The United States has apologized for mistakenly describing Chinese President Xi Jinping as the leader of Taiwan, China said Monday. Chinese scholars said the error shows a lack of competence in the White House that is not conducive to healthy U.S.-China relations.

Foreign ministry spokesman Geng Shuang said China asked the United States for an explanation of the mistake, and the U.S. said it was a technical error. Washington apologized and corrected the error, Geng said at a daily news briefing.

In a statement issued Saturday about a meeting in Germany between Xi and U.S. President Donald Trump, the White House press office described Xi as president of the Republic of China, the formal name for Taiwan. Communist China, led by Xi, is called the People's Republic of China.

The issue is particularly sensitive because Beijing insists that Taiwan is part of its territory.

"It is basic knowledge for those working in diplomacy, yet this isolated incident shows how incompetent the White House staff are, how casual they are, and how poorly coordinated they are," said Shi Yinhong, a professor of international relations at China Renmin University. "It will only make the Chinese people look down upon the American government for it to make such a low-level mistake."

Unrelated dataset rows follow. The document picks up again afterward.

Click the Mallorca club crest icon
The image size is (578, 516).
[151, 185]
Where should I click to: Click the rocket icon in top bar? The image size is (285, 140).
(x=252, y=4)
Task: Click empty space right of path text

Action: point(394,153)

The gaffe has gone largely unreported in China because the local media have no motivation to mock Trump, Shi said.

Wang Dong, an associate professor in the school of international studies at elite Peking University, said he believes the error was not intentional but still reveals a lack of capacity in Trump's foreign policy team while key positions remain unfilled.

"It shows the deficiency in the professionalism on the part of the White House staff in terms of diplomacy," Wang said. "The mistake itself may not affect China-U.S. relations, but the White House should draw a lesson from it to improve its work flow. It's a politically sensitive mistake that should not have occurred."

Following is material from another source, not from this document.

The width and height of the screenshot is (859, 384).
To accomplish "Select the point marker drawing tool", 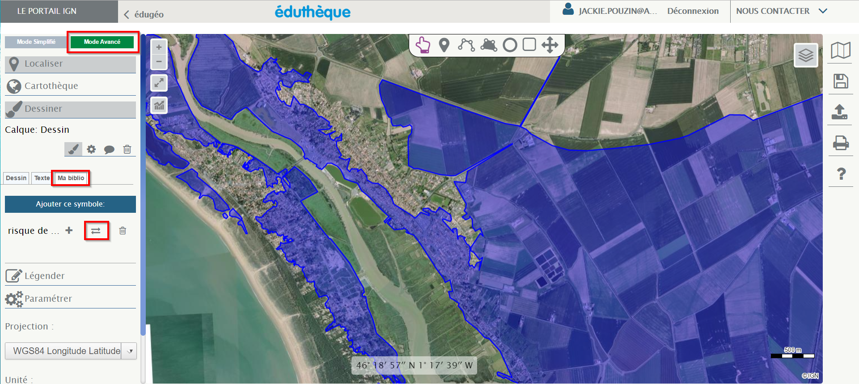I will pos(444,45).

The mistake occurred in the introduction to the statement and was not in the actual text. By Monday, the White House had altered the statement to read simply "President Xi of China."

During a 2006 state visit to Washington by then-Chinese President Hu Jintao, a White House announcer said the national anthem of the Republic of China would be played, instead of the People's Republic of China. The correct anthem was used.

Other actions by Trump toward Taiwan have drawn Beijing's ire.

Upending long-standing diplomatic protocol, Trump accepted a congratulatory phone call from Taiwanese President Tsai Ing-wen in December and questioned the wisdom of the "one-China policy" under which Washington maintains only unofficial relations with Taiwan. Then last month, to Beijing's indignation, his administration approved a $1.4 billion arms sale to Taiwan, which separated from mainland China in 1949 during a civil war.

Almost six months into office, Trump has yet to fill thousands of government positions. His White House staff in particular has been faulted for poor organization.